Material for this exercise ::
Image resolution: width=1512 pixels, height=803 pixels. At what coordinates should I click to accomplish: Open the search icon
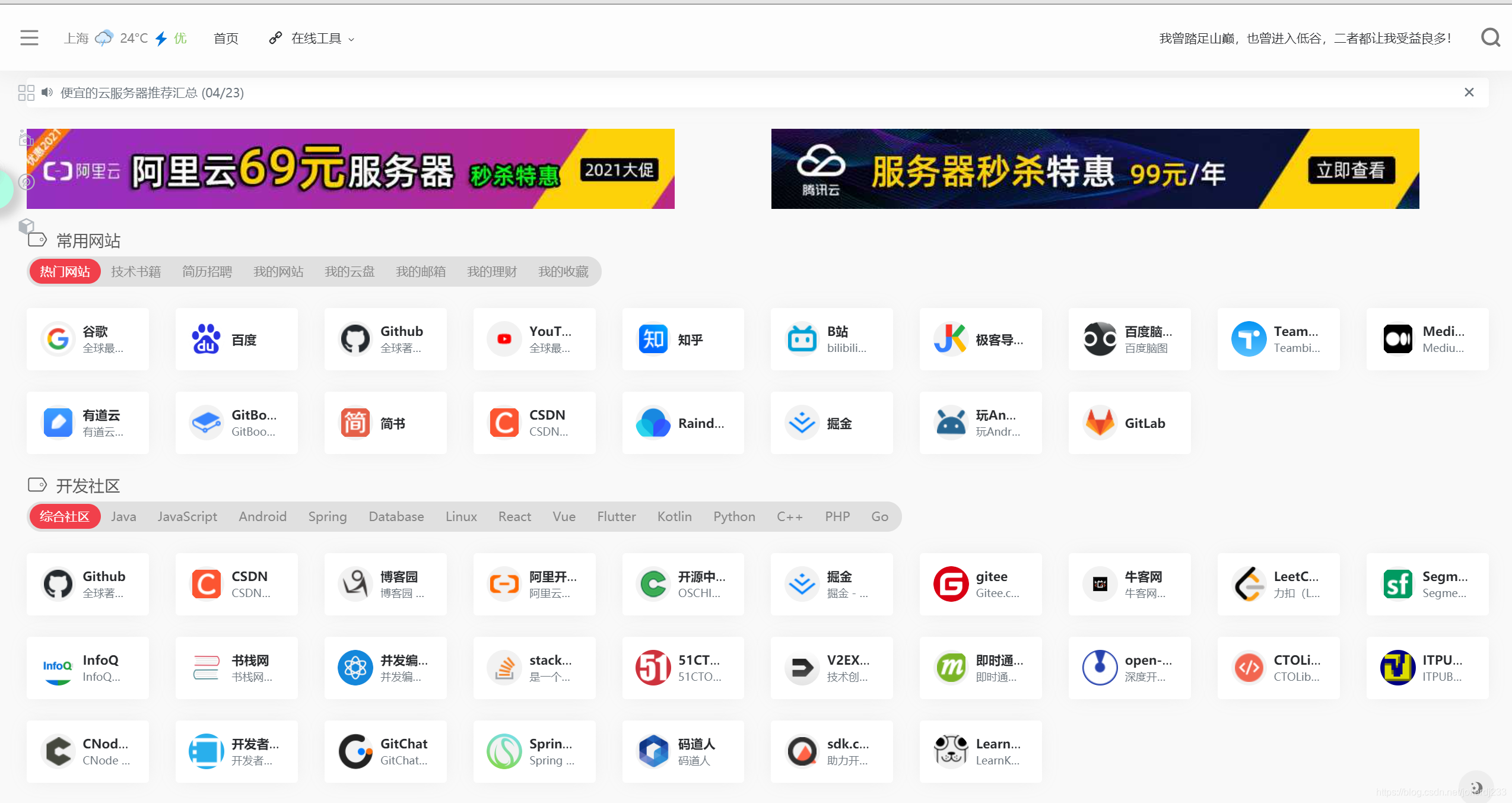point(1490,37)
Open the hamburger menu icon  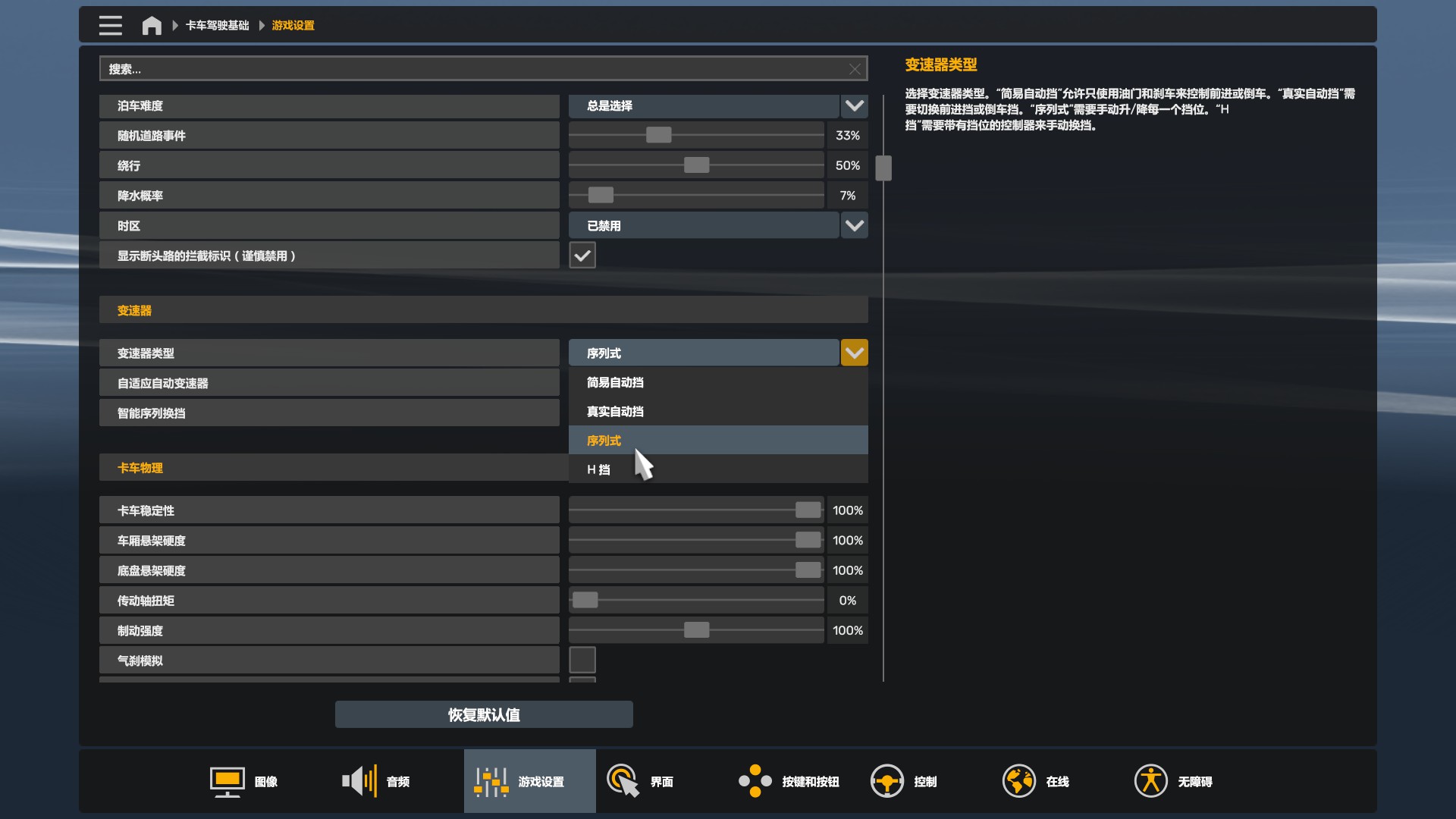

--

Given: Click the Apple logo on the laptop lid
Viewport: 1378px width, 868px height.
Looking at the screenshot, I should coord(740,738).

Task to complete ::
Among the records above, locate the line containing "Image resolution: width=1512" and the line containing "Open the hamburger menu icon", then transcribe exactly the lines starting at the first and ending at the second, with no pictures.

Answer area ::
Image resolution: width=1512 pixels, height=803 pixels. At what coordinates should I click to accomplish: Open the search icon
point(1490,37)
Open the hamburger menu icon  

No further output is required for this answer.